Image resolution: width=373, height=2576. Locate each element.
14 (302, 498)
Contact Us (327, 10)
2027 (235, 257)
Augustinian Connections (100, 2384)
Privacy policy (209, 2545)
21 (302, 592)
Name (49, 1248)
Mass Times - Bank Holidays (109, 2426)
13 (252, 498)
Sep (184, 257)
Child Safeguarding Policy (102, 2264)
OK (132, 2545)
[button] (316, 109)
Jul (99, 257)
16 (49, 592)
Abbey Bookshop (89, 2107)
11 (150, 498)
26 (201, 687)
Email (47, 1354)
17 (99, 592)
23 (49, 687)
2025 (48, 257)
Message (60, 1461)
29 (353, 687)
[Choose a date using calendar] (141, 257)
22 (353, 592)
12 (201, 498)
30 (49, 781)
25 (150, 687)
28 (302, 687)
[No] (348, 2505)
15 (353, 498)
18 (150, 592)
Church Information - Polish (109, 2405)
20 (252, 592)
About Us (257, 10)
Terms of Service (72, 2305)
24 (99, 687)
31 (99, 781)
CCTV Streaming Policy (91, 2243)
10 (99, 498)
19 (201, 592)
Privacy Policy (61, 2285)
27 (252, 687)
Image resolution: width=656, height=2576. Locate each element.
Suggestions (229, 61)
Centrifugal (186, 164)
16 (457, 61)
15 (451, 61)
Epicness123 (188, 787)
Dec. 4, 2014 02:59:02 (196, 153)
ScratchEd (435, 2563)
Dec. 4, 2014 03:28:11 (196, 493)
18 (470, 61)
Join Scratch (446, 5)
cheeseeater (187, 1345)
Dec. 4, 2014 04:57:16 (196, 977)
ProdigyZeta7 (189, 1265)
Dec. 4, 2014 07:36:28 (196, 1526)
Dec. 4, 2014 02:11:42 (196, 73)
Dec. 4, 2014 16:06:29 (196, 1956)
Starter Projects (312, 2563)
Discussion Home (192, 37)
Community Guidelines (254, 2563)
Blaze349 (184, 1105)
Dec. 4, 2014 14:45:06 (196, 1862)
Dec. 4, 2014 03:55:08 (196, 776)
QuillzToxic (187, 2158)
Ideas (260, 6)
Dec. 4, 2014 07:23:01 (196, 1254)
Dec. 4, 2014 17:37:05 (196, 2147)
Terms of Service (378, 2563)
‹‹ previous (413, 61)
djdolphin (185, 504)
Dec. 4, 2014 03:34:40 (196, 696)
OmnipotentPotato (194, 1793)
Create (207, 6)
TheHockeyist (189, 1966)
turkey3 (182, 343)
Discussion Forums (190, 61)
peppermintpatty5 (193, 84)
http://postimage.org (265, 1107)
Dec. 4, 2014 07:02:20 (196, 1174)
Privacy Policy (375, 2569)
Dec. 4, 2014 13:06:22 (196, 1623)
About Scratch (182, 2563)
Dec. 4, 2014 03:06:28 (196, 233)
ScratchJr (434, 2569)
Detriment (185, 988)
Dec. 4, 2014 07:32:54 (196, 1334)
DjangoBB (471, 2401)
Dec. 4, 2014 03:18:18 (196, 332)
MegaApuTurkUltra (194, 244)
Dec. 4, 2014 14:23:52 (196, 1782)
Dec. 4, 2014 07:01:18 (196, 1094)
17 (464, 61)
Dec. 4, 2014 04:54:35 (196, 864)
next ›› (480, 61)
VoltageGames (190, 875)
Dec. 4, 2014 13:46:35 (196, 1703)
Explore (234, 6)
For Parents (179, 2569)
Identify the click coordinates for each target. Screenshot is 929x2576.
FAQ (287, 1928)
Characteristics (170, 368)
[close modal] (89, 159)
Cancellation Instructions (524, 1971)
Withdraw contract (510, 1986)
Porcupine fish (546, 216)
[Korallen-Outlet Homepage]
= = = = =
TO DO>
Return only the lines spanning from the first line of the material through the line with "Dec. 4, 2014 07:02:20 (196, 1174)", copied exactly, both ends kept.

ANSWER SECTION>
Image resolution: width=373, height=2576. Locate each element.
14 (302, 498)
Contact Us (327, 10)
2027 (235, 257)
Augustinian Connections (100, 2384)
Privacy policy (209, 2545)
21 (302, 592)
Name (49, 1248)
Mass Times - Bank Holidays (109, 2426)
13 (252, 498)
Sep (184, 257)
Child Safeguarding Policy (102, 2264)
OK (132, 2545)
[button] (316, 109)
Jul (99, 257)
16 (49, 592)
Abbey Bookshop (89, 2107)
11 (150, 498)
26 (201, 687)
Email (47, 1354)
17 (99, 592)
23 (49, 687)
2025 (48, 257)
Message (60, 1461)
29 (353, 687)
[Choose a date using calendar] (141, 257)
22 (353, 592)
12 (201, 498)
30 (49, 781)
25 (150, 687)
28 (302, 687)
[No] (348, 2505)
15 (353, 498)
18 (150, 592)
Church Information - Polish (109, 2405)
20 (252, 592)
About Us (257, 10)
Terms of Service (72, 2305)
24 (99, 687)
31 (99, 781)
CCTV Streaming Policy (91, 2243)
10 (99, 498)
19 (201, 592)
Privacy Policy (61, 2285)
27 (252, 687)
Image resolution: width=656, height=2576. Locate each element.
Suggestions (229, 61)
Centrifugal (186, 164)
16 (457, 61)
15 (451, 61)
Epicness123 (188, 787)
Dec. 4, 2014 02:59:02 (196, 153)
ScratchEd (435, 2563)
Dec. 4, 2014 03:28:11 (196, 493)
18 (470, 61)
Join Scratch (446, 5)
cheeseeater (187, 1345)
Dec. 4, 2014 04:57:16 (196, 977)
ProdigyZeta7 (189, 1265)
Dec. 4, 2014 07:36:28 (196, 1526)
Dec. 4, 2014 02:11:42 (196, 73)
Dec. 4, 2014 16:06:29 (196, 1956)
Starter Projects (312, 2563)
Discussion Home (192, 37)
Community Guidelines (254, 2563)
Blaze349 (184, 1105)
Dec. 4, 2014 14:45:06 (196, 1862)
Dec. 4, 2014 03:55:08 (196, 776)
QuillzToxic (187, 2158)
Ideas (260, 6)
Dec. 4, 2014 07:23:01 (196, 1254)
Dec. 4, 2014 17:37:05 (196, 2147)
Terms of Service (378, 2563)
‹‹ previous (413, 61)
djdolphin (185, 504)
Dec. 4, 2014 03:34:40 (196, 696)
OmnipotentPotato (194, 1793)
Create (207, 6)
TheHockeyist (189, 1966)
turkey3 (182, 343)
Discussion Forums (190, 61)
peppermintpatty5 (193, 84)
http://postimage.org (265, 1107)
Dec. 4, 2014 07:02:20 (196, 1174)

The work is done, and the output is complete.